Personally, I find this deeply powerful. Helping young people is not just about the moment — it changes the entire trajectory of a life. It changes families. It pulls kids away from streets that too often lead nowhere good, and replaces that path with structure, opportunity and belief in themselves. That impact does not stop with the individual. It ripples outward in ways that are impossible to fully measure.

That Antonino chose to align La Flor de Zaida with this cause says something about the man behind the brand. This is not a marketing move dressed up as generosity. It is a genuine conviction that those who have built something of value carry a responsibility to share it. That true luxury is not measured only by what sits in your humidor, but by what you are willing to put back into the world.

La Flor de Zaida is not simply a cigar to be smoked and forgotten. In Antonino’s hands, it has become proof that a cigar can carry weight far beyond the smoke it produces.
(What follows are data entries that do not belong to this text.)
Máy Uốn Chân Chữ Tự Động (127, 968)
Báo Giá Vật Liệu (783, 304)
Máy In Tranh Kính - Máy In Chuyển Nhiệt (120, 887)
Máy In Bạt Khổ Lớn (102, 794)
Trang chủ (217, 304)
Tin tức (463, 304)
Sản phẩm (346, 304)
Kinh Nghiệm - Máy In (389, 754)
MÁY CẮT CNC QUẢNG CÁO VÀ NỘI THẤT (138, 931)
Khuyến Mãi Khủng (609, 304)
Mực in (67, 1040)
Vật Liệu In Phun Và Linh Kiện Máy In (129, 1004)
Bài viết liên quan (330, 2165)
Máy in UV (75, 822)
And somewhere in all of this, Manuel Hernandez deserves to be remembered. A man who built something extraordinary with his bare hands, who named his brand after the woman he loved, and who was forced to walk away from it all without ever seeing it reach its full potential. What Antonino has done is not just revive a brand. He has given Manuel’s story the ending it deserved. The dream Manuel planted in Pinar del Río did not die with Castro’s revolution. It lived on, quietly, waiting for someone with the right spirit to carry it forward. That someone was Antonino. Through his dedication, his relentless research, and his deep respect for what Manuel built, Antonino ensured that La Flor de Zaida did not remain a footnote in history. Because of him, the brand stands today as something rare — a name that has survived revolution, exile, and time itself, and emerged stronger for it. A brand over 100 years in the making. A dream that refused to die. And for that, Manuel’s legacy will endure — carried forward by a man who understood that some things are worth more than a business opportunity. They are worth a lifetime of responsibility.